Clinical trials attempting to reverse ABCG2-mediated resistance would be an even more difficult undertaking, due partly to the fact that a role for ABCG2 in clinical resistance has not been clearly proven in any disease and also due to the lack of clinical success with Pgp inhibitors. If any clinical trials are attempted, they would probably be conducted with AML, as the most data for ABCG2 expression seems to have been gathered with this disease, but, as mentioned above, conflicting data have been been reported. Indeed, we would argue that such trials should not be undertaken prior to the development of correlative assays to aid in the interpretation of clinical trial data. First, validated assays of ABCG2 and Pgp must be developed and routinely used to determine levels of expression of transporters.
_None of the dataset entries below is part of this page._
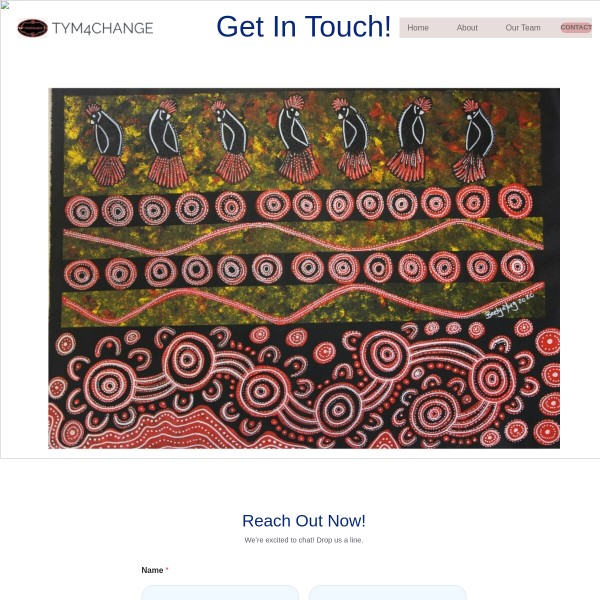Click the artist signature on the painting

[509, 306]
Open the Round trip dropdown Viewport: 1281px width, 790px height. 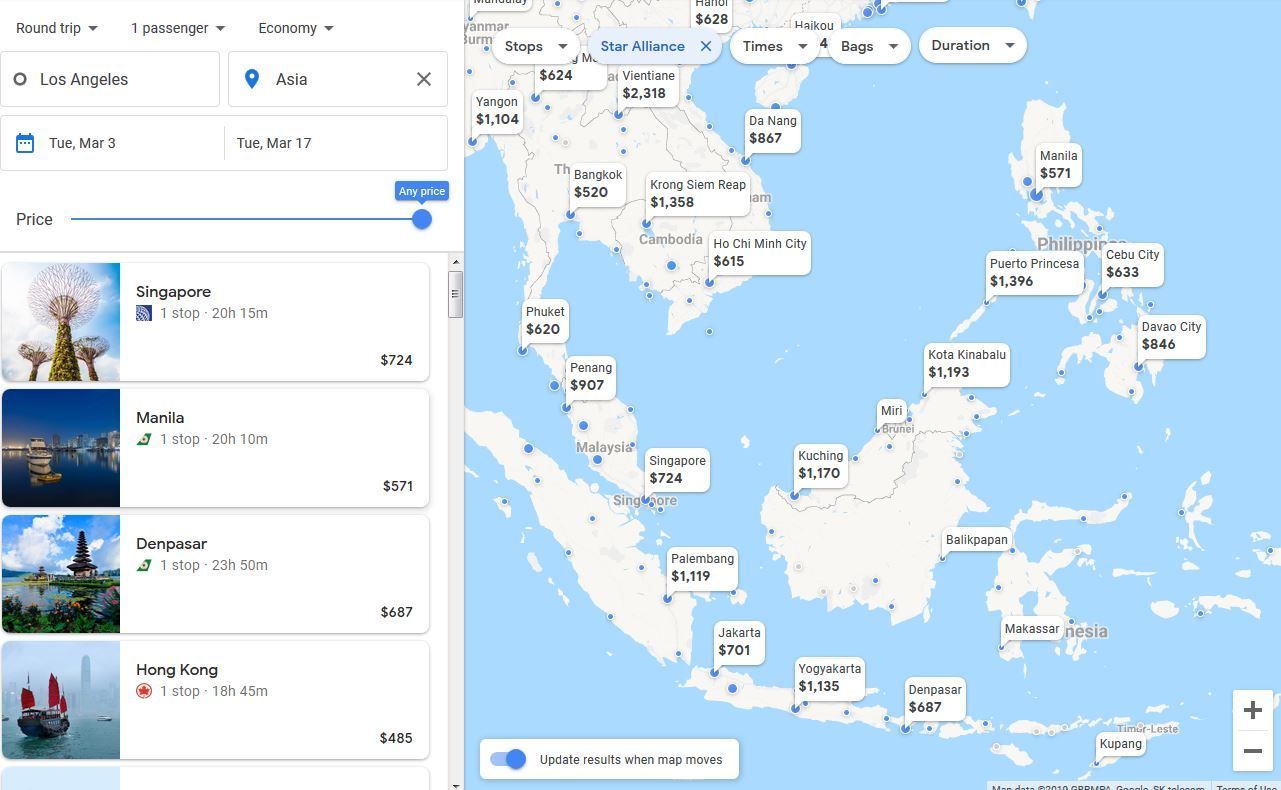point(57,28)
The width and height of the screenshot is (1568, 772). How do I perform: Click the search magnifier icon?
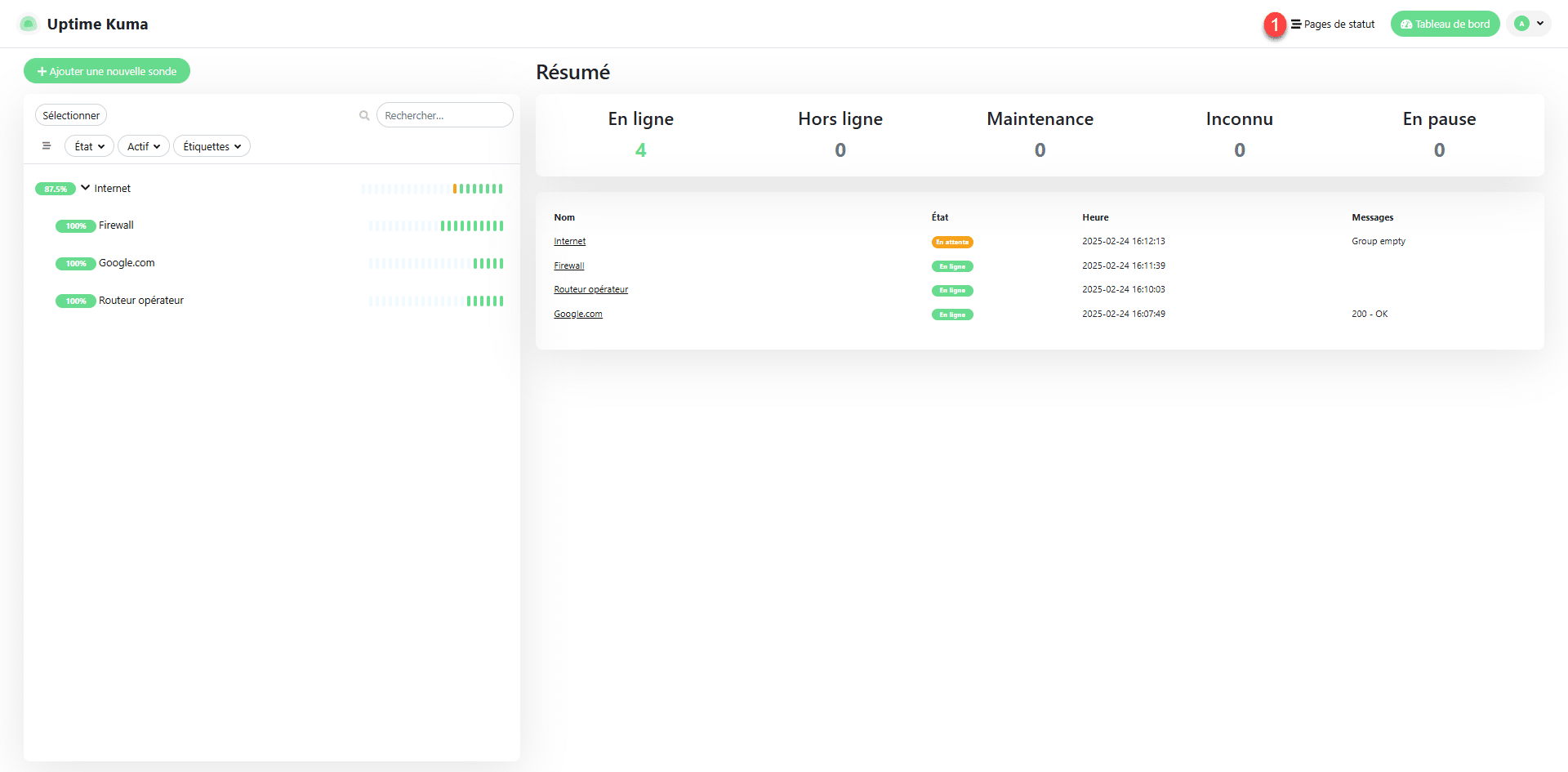[x=364, y=116]
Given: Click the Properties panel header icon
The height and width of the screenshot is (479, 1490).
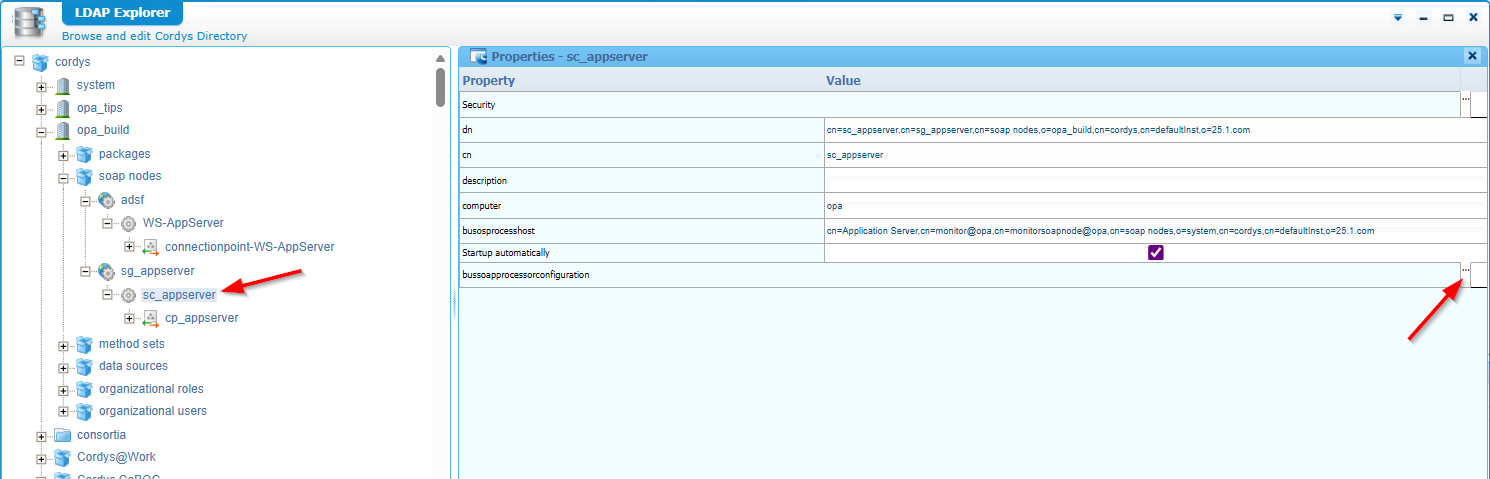Looking at the screenshot, I should pyautogui.click(x=478, y=57).
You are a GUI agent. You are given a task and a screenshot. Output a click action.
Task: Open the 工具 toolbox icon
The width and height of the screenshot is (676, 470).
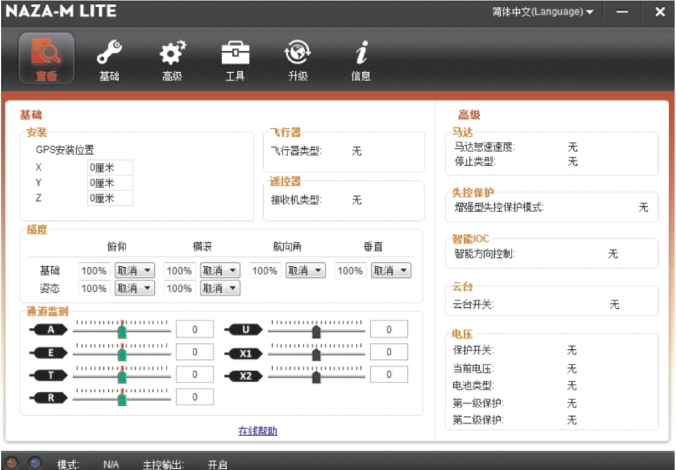pyautogui.click(x=235, y=57)
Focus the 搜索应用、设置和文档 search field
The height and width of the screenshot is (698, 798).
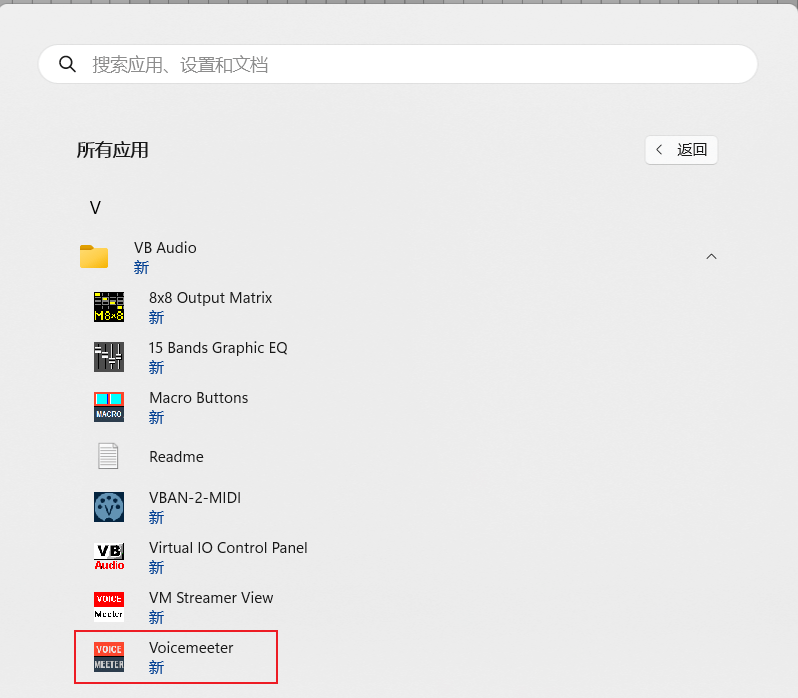point(400,65)
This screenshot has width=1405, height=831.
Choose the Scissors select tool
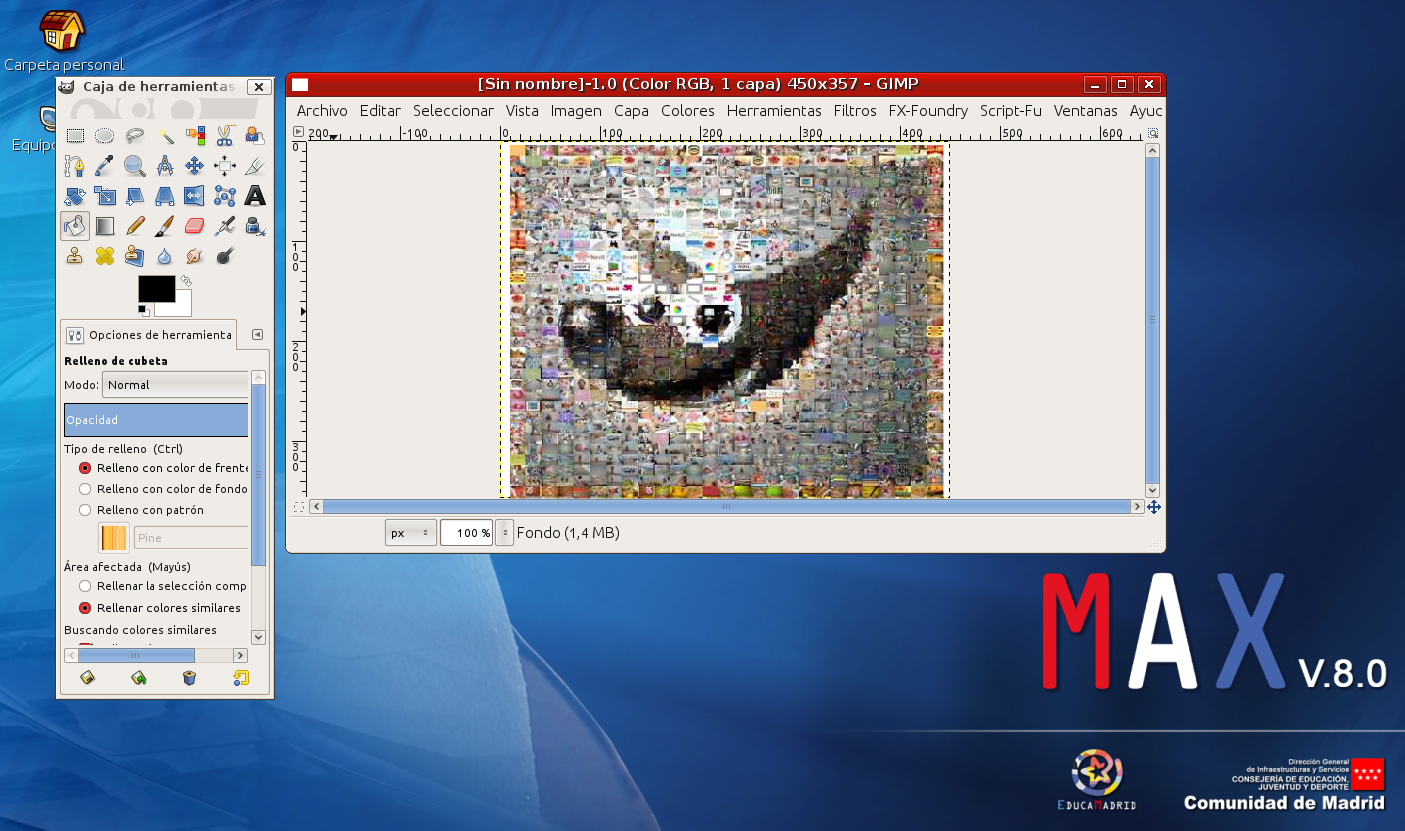click(x=225, y=136)

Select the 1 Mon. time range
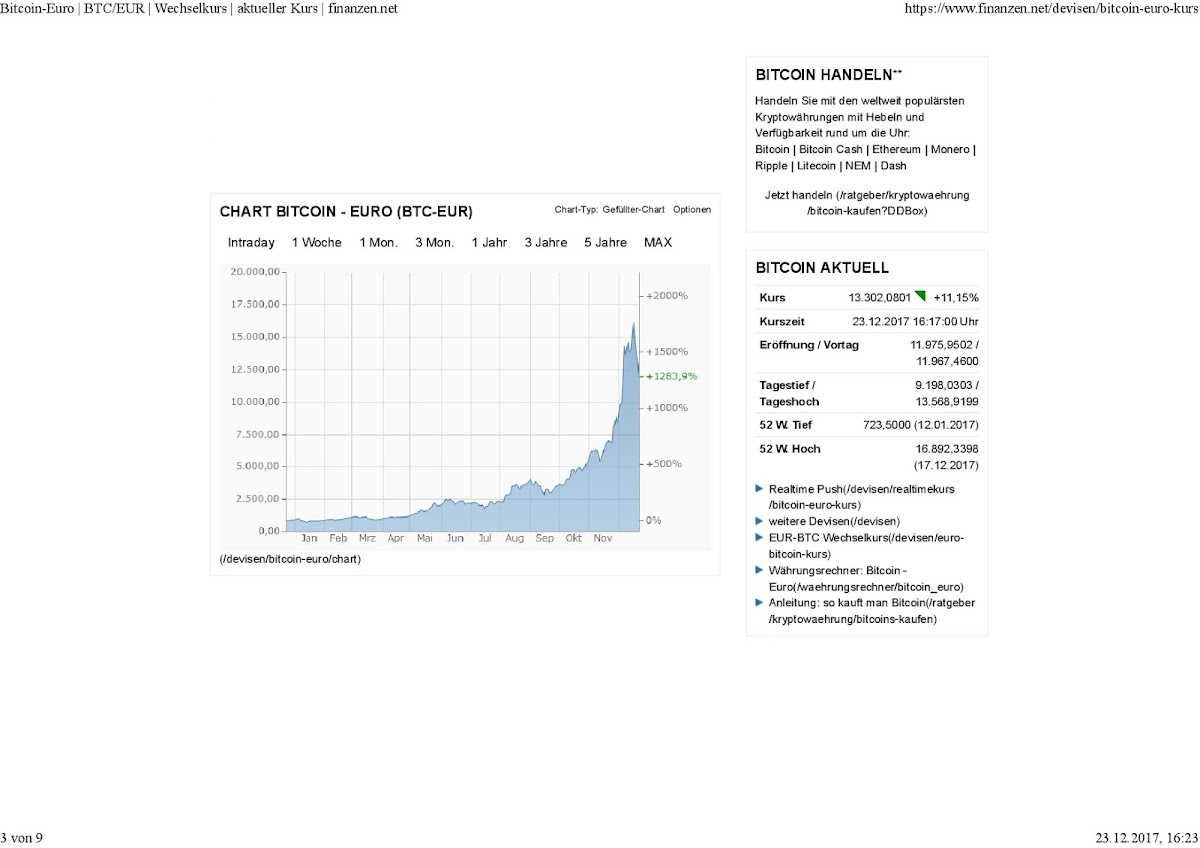click(x=378, y=243)
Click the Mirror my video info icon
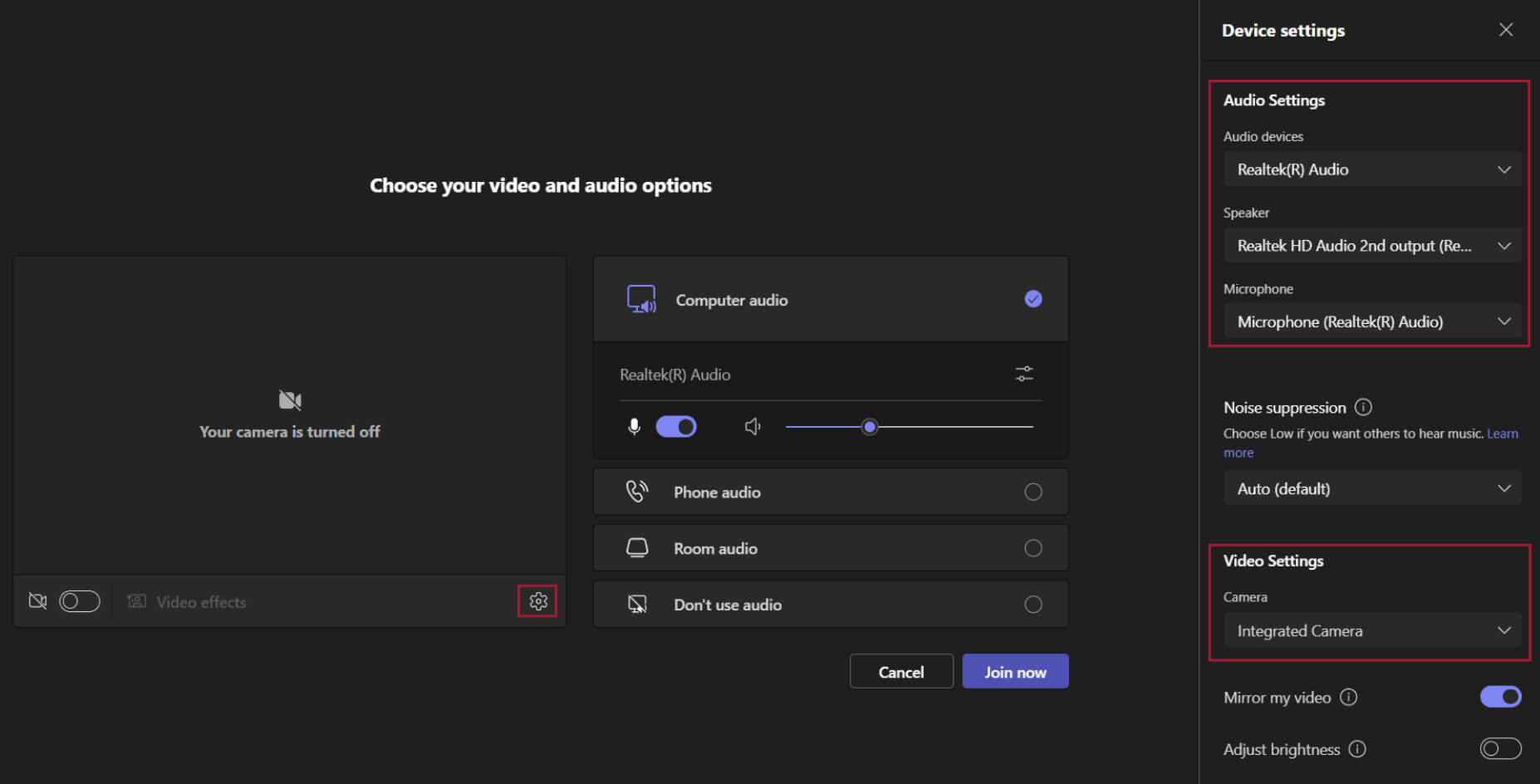Viewport: 1540px width, 784px height. pos(1349,698)
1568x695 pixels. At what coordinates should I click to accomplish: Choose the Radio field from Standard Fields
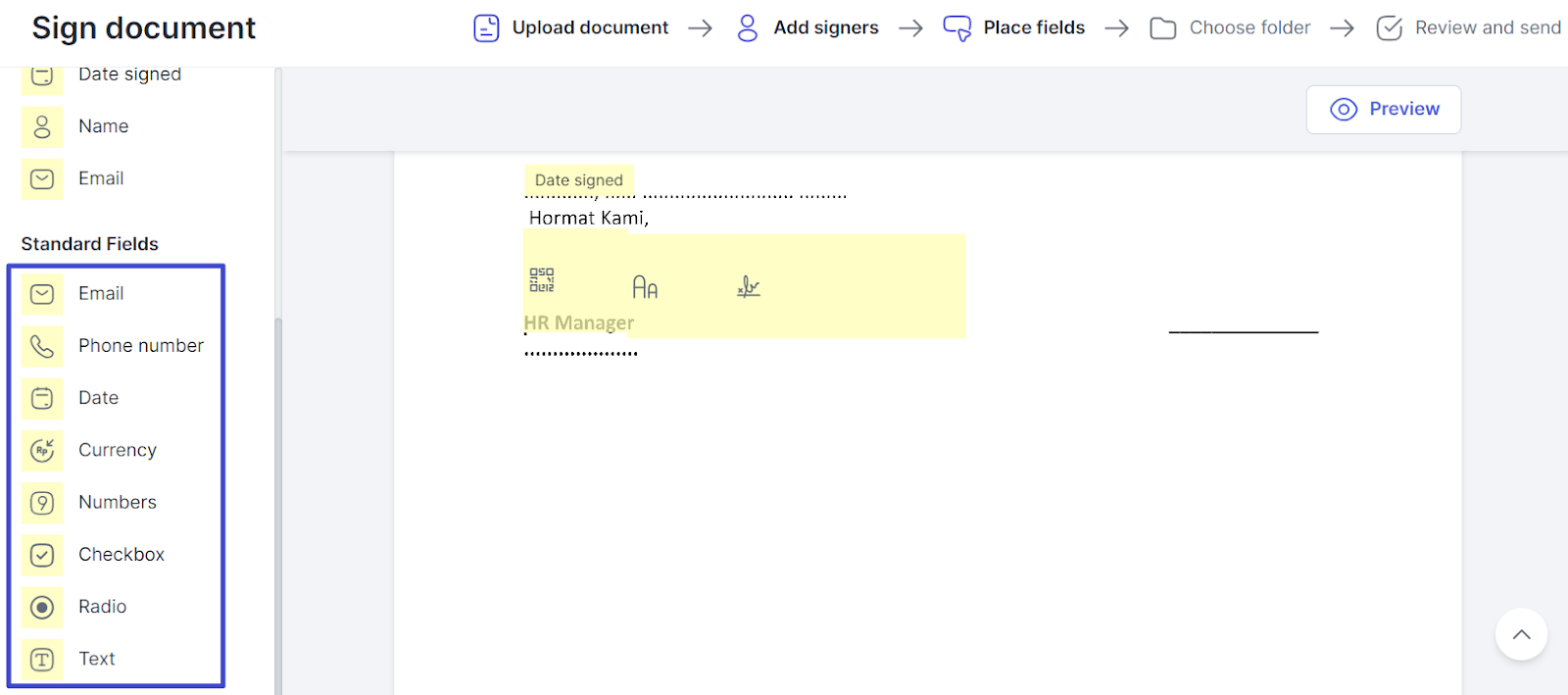click(102, 607)
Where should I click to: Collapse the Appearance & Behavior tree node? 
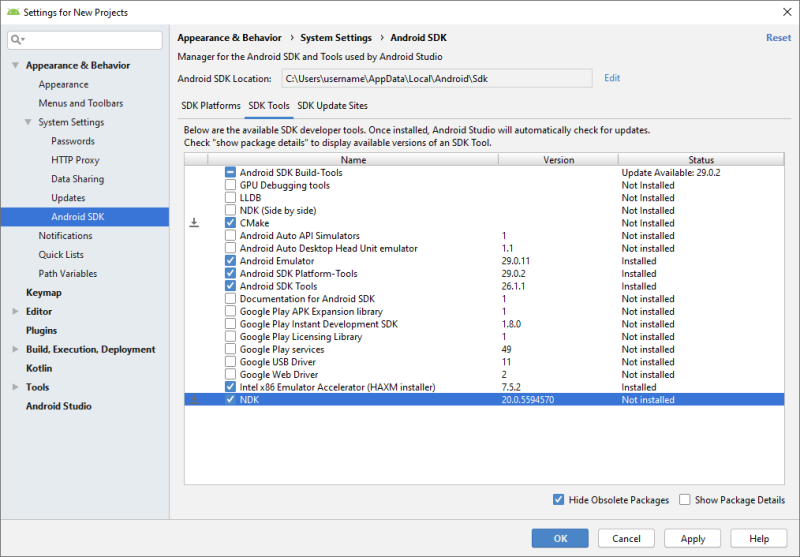pos(15,66)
Additionally, functional imaging assays must be developed to prove that given inhibitors can alter drug accumulation in tumors and evaluate drug penetration into sanctuary sites such as the brain.

Clinical intervention for the Q141K SNP would require a completely opposite approach. If this SNP results in decreased transport of carcinogens in the gut and decreased urate transport in the kidneys, increasing expression or increasing transport efficiency of ABCG2 in these sites may provide increased protection from carcinogens or decreased incidence of gout. It has been shown that, for mutated forms of CFTR, a “pharmacologic chaperone” can be used to “rescue” the mutant protein and result in increased membrane expression^{115, 116}. Our laboratory has shown that mitoxantrone can function as a pharmacologic chaperone for ABCG2, increasing levels, improving processing, and increasing cell surface expression^117–119. The ideal pharmacologic chaperone for ABCG2 would be a compound that is able to increase protein expression or function while exhibiting no toxicity and which does not act as an inhibitor of the protein. Some studies have shown that some dietary flavoniods can increase protein expression along with gene expression of ABCG2 in the Caco-2 cell line model¹²⁰; however, caution must be exercised as a number of flavonoids have also been shown to inhibit ABCG2.

In short, this is a very exciting time for studies of ABC transporters in general. Our understanding of the importance of the transporters in human physiology and disease has increased far beyond that original discovery of Pgp, with its sole role as a mediator of drug resistance in cancer. While the studies of the 1990’s failed to prove the Pgp hypothesis in drug resistance, we believe it would be unwise to assume that there will never be a role for ABC transporters as a target in cancer therapeutics.